Monday, March 20, 2017

Windfall

Taxmas is a thing. It came about in my house because being a technical contractor meant not having paid time off, and being a technical contractor meant not making enough to really get ahead to be able to save up for that big gift. It also meant having to tell your kid that the big presents would have to wait a month or two... for Taxmas.

It's not just about the gifts, of course, it's about any larger purchase. Things get outdated, break, or just plain wear out. Clothes get torn and can't be replaced (let's talk about big people and clothes at thrift stores some time), phones stop working, cars stop running and the only thing which can possibly rescue these things comes in the form of a windfall.

We're told we shouldn't spend them. After all, they're for your hard times, or your retirement, or you should change your withholding so you get that small amount more per check instead of all at once. We're told by politicians that we don't deserve assistance because we bought a new couch or phone instead of buying insurance or we bought steak and lobster one day to try to lift the oppressive air and have a small luxury to make us just a little happier.

__Data__:
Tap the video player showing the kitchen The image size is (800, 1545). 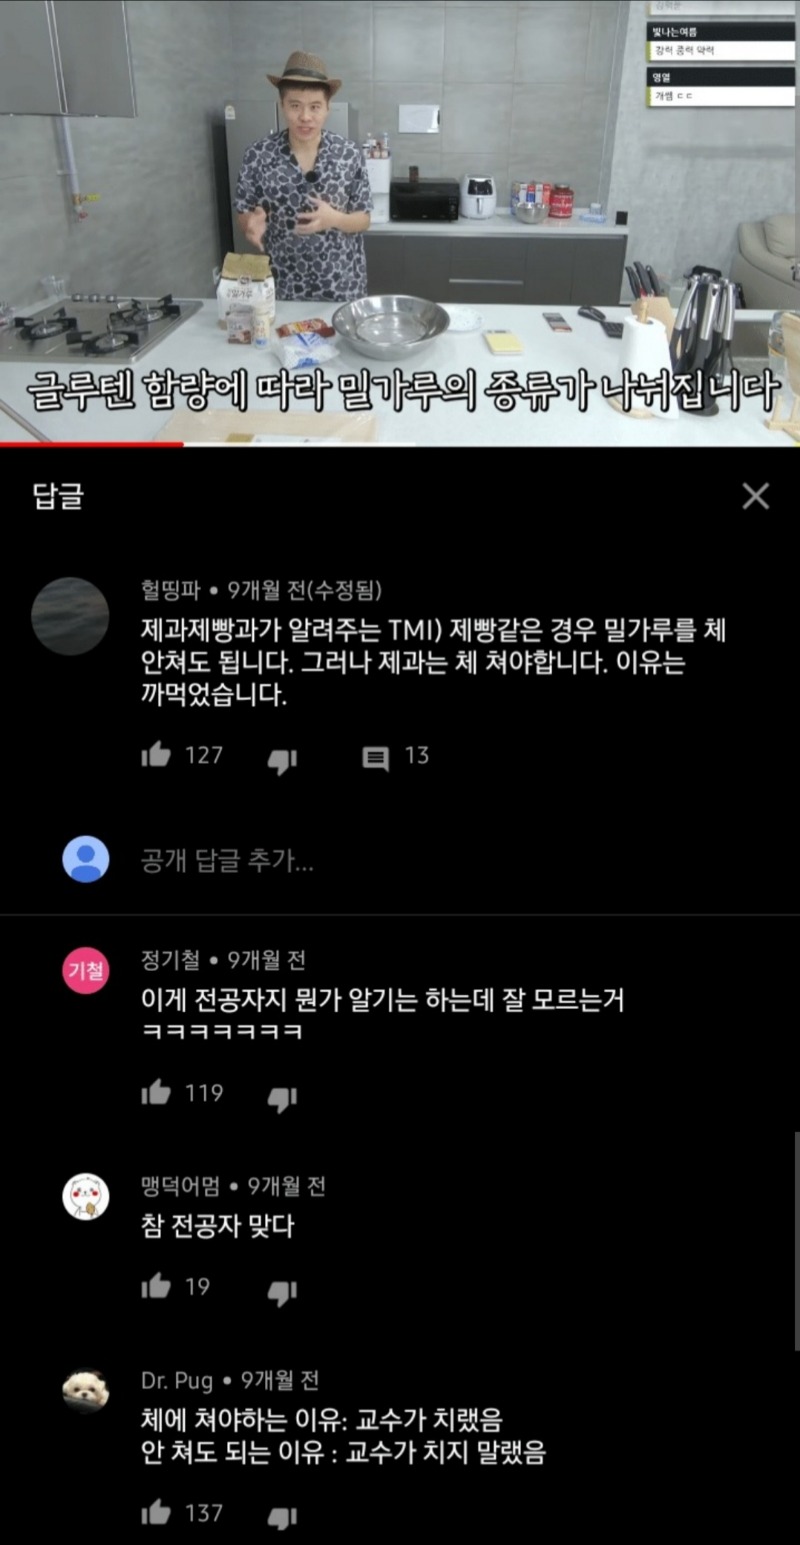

---

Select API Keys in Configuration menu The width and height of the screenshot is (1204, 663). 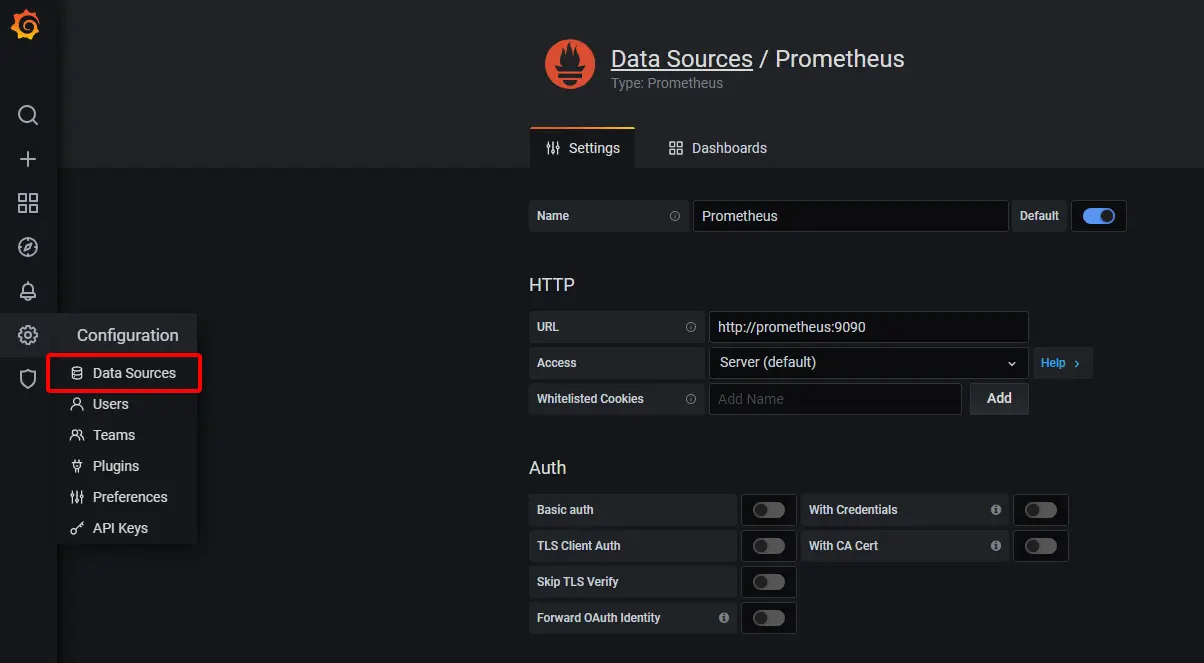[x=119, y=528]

__Your task__:
Copy the stretch of the Taxmas post above from "It's not just" through "of a windfall.".

__Finished task__:
It's not just about the gifts, of course, it's about any larger purchase. Things get outdated, break, or just plain wear out. Clothes get torn and can't be replaced (let's talk about big people and clothes at thrift stores some time), phones stop working, cars stop running and the only thing which can possibly rescue these things comes in the form of a windfall.